Coaches make about 5 percent of total payroll in those leagues and—even if you count the value of a scholarship as a fixed salary—coaches can make twice as much in football and seven times as. The article "Principal makes the right call" talks about the Woodside high school football kaja-net.com a Friday night's loss to Terra Nova high of Pacifica, the team was frustrated with each other and started to shout out profanity at their coach.
|The Best Principal You've Ever Known - Educational Leadership||After meeting with hundreds of coaches and athletes, I noticed an issue kept surfacing in our conversations. Both the student-athlete and the coach were trying to solve the same problem.|
A thesis submitted to the Faculty of Graduate and Postdoctoral Affairs in partial fulfillment of the requirements for the degree eventually argue that this framework is not the right one to use in defining the in their transactions with student‐athletes.
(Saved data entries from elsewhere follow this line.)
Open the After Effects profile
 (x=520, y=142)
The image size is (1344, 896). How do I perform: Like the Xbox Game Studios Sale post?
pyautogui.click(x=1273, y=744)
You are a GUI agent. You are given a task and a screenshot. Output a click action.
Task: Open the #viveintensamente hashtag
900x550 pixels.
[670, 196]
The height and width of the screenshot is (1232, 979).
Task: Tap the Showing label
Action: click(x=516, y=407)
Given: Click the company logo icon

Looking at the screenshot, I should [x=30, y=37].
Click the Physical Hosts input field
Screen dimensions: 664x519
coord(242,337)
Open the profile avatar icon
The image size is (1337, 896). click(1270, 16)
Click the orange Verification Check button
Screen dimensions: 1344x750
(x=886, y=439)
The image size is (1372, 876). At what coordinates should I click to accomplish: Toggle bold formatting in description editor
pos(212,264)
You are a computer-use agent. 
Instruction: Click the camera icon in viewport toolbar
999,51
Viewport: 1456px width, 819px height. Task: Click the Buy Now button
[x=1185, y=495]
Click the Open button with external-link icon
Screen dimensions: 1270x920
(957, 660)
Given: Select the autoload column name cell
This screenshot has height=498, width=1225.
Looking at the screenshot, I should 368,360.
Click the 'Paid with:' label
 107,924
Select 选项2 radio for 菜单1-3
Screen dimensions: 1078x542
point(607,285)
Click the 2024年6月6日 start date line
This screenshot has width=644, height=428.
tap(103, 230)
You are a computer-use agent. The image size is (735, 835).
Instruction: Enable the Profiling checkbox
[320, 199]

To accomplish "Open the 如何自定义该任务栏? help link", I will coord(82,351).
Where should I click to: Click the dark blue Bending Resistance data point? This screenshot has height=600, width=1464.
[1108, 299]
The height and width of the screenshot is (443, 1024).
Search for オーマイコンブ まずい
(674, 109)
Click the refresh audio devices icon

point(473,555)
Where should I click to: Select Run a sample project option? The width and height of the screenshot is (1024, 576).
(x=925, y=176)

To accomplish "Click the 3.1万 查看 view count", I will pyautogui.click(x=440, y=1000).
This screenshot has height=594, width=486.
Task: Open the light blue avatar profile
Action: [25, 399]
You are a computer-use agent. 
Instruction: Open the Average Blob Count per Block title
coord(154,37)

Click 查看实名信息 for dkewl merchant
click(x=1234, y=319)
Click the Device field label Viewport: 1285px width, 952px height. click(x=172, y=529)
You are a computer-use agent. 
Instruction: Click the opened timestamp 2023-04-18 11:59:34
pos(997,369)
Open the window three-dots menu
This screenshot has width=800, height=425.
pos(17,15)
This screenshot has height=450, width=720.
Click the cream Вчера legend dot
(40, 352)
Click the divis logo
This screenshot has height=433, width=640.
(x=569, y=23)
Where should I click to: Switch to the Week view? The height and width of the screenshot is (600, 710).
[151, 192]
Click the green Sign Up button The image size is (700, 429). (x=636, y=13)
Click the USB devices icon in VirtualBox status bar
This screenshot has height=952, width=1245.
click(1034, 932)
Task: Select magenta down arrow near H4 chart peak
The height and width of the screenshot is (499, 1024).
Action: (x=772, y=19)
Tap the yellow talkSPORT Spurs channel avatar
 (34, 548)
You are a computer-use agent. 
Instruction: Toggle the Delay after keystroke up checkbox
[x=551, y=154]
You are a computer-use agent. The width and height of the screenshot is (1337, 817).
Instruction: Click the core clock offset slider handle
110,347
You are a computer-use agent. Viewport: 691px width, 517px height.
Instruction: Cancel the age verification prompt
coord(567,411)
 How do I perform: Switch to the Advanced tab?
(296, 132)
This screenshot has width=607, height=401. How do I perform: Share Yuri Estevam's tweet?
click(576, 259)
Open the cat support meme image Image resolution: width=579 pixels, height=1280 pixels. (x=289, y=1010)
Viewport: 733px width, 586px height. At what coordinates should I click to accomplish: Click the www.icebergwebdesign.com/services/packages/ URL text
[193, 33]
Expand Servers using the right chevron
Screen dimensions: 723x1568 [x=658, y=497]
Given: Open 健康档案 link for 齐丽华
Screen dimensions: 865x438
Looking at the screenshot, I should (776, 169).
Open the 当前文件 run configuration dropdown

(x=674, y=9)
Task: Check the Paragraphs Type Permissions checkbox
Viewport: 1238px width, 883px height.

Coaches, athletes, and their parents must always treat the players, referees, opposing players and their fans with respect, courtesy, and consideration. This means avoiding and preventing put-downs, name calling, trash-talking, insults, or other verbal or non-verbal conduct.
The principal, Bruce Derr, not only took it upon himself to declare the student eligible to run, but cared enough to talk with the student and provide encouragement.
The student did not win the race but did stay in school and graduate.